___ INPUT
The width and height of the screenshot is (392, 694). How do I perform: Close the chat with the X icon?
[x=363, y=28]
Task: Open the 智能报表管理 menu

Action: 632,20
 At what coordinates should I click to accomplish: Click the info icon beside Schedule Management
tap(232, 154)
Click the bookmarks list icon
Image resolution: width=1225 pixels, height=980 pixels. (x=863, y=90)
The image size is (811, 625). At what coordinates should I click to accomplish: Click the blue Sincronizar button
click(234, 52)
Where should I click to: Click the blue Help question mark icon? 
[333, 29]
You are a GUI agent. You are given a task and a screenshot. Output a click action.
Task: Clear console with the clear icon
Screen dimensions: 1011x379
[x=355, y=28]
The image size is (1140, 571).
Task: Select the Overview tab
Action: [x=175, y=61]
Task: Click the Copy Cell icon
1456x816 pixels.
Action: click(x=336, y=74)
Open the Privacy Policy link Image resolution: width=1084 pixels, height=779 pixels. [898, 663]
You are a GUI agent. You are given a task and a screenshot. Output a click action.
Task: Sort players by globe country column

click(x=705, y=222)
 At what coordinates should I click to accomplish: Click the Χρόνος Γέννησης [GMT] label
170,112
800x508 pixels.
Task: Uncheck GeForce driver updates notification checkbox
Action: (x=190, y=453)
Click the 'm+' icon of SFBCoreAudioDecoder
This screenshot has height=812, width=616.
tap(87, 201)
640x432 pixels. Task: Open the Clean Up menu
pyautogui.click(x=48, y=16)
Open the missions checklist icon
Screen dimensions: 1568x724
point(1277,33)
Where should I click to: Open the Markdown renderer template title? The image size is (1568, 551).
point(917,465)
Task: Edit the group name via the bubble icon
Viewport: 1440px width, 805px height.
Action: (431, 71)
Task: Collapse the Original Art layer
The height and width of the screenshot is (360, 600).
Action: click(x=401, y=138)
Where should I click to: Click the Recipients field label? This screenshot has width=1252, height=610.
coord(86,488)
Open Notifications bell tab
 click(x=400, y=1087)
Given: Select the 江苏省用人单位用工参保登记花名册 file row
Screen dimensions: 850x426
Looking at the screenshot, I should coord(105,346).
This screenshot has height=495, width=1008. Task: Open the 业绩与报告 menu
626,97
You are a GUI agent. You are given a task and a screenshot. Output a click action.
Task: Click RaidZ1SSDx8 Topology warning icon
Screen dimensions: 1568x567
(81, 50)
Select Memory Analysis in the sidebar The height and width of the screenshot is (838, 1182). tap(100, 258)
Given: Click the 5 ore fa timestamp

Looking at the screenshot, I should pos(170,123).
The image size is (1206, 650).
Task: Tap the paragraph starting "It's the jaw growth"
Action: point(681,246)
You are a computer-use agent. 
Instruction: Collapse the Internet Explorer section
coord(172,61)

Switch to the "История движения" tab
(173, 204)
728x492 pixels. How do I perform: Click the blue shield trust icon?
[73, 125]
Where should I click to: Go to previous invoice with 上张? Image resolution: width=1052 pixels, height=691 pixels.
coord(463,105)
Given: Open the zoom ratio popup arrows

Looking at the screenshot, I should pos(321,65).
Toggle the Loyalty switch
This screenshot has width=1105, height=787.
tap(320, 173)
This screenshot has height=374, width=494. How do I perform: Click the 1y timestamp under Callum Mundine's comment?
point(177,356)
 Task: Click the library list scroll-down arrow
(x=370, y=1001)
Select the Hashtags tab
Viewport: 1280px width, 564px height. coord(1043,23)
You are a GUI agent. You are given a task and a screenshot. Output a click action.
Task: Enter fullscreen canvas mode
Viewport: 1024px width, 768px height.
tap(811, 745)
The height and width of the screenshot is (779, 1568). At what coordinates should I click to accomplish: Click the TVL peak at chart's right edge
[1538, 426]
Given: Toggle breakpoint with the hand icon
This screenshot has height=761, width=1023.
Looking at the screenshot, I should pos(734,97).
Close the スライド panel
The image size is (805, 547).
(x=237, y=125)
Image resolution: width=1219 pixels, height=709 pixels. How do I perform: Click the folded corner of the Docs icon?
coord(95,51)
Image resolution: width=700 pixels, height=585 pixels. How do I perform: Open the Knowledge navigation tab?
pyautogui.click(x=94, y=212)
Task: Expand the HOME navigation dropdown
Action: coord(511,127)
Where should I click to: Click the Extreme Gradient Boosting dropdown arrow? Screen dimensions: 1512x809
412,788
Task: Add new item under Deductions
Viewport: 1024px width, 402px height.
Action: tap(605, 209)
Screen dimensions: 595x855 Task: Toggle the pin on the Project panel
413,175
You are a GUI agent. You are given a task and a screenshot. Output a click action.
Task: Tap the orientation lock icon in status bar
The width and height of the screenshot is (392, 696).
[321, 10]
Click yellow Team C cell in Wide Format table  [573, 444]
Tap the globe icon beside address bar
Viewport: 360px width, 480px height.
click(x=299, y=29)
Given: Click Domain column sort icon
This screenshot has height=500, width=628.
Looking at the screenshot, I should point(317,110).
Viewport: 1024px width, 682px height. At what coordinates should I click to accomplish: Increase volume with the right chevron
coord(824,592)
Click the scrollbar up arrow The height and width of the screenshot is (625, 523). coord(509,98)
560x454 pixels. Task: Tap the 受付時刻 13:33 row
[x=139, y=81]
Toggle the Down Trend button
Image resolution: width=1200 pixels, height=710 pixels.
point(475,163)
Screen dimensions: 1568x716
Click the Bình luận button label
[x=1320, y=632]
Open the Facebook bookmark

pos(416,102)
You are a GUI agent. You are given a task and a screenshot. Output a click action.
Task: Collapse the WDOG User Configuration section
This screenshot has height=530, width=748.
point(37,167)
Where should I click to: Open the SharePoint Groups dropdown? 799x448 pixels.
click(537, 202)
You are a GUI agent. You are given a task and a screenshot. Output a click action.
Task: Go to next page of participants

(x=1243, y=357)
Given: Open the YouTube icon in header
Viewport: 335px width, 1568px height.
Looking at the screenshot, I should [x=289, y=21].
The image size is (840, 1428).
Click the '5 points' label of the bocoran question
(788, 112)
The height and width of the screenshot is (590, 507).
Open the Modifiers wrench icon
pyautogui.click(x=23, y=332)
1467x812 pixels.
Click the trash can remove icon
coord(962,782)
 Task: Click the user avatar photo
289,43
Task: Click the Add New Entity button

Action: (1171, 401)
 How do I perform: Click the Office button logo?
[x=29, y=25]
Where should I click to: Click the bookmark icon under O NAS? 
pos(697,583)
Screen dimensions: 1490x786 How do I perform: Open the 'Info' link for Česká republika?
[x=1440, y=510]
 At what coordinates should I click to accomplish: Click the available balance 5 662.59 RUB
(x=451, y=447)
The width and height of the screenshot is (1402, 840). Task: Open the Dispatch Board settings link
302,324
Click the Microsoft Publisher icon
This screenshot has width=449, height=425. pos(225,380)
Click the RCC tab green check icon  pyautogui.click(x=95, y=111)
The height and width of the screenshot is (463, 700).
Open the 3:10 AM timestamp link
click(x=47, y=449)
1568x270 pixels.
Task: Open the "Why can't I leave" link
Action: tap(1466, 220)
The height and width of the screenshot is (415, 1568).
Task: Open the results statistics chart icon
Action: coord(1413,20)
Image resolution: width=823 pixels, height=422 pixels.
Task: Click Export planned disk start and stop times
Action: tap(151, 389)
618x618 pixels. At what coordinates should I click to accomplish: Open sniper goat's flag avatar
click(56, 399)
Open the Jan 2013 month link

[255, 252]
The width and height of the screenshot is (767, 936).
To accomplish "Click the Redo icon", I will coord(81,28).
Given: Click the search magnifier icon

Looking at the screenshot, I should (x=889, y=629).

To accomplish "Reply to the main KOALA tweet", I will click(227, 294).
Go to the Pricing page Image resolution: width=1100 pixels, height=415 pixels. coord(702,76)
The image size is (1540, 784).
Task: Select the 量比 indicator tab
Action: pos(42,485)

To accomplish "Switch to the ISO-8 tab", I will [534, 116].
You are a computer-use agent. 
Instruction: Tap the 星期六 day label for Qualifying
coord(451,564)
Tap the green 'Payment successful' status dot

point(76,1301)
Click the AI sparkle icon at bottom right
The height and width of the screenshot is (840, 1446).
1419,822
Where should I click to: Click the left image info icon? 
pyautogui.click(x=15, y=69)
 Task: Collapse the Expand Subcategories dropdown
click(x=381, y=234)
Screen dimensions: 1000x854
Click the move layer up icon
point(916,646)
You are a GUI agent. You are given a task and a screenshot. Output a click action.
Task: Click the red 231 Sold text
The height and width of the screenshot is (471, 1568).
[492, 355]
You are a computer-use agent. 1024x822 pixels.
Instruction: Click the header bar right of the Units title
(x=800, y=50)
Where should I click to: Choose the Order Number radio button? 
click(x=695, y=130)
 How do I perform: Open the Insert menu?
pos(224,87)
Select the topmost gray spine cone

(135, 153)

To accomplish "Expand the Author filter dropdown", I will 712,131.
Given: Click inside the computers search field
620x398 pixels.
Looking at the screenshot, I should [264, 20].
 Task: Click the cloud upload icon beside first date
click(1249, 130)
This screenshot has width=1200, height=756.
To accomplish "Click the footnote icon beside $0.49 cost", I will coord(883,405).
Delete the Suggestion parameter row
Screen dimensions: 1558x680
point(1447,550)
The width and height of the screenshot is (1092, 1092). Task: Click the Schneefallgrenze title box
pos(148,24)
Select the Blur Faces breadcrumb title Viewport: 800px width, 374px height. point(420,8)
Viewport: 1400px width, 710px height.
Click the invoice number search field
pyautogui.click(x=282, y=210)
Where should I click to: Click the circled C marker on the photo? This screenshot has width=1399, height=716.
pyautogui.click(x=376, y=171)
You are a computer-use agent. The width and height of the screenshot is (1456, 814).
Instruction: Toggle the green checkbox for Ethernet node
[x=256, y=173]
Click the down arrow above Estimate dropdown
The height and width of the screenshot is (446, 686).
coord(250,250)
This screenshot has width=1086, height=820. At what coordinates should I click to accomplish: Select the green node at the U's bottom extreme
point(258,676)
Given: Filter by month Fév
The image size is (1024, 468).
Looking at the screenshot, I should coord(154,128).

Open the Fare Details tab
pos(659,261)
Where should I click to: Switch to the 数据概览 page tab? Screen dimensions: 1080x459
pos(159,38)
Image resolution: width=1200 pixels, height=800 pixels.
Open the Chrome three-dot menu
______
BRIEF:
Reproduce, exactly as they stand in the data above, the lines from the one that holds "1456x816 pixels." to the one that holds "Given: Select the 江苏省用人单位用工参保登记花名册 file row", inclusive.

SOLUTION TO THE PROBLEM:
1456x816 pixels.
Action: click(x=336, y=74)
Open the Privacy Policy link Image resolution: width=1084 pixels, height=779 pixels. [898, 663]
You are a GUI agent. You are given a task and a screenshot. Output a click action.
Task: Sort players by globe country column

click(x=705, y=222)
 At what coordinates should I click to accomplish: Click the Χρόνος Γέννησης [GMT] label
170,112
800x508 pixels.
Task: Uncheck GeForce driver updates notification checkbox
Action: (x=190, y=453)
Click the 'm+' icon of SFBCoreAudioDecoder
This screenshot has height=812, width=616.
tap(87, 201)
640x432 pixels. Task: Open the Clean Up menu
pyautogui.click(x=48, y=16)
Open the missions checklist icon
Screen dimensions: 1568x724
point(1277,33)
Where should I click to: Open the Markdown renderer template title? The image size is (1568, 551).
point(917,465)
Task: Edit the group name via the bubble icon
Viewport: 1440px width, 805px height.
Action: (431, 71)
Task: Collapse the Original Art layer
The height and width of the screenshot is (360, 600).
Action: click(x=401, y=138)
Where should I click to: Click the Recipients field label? This screenshot has width=1252, height=610.
coord(86,488)
Open Notifications bell tab
 click(x=400, y=1087)
Given: Select the 江苏省用人单位用工参保登记花名册 file row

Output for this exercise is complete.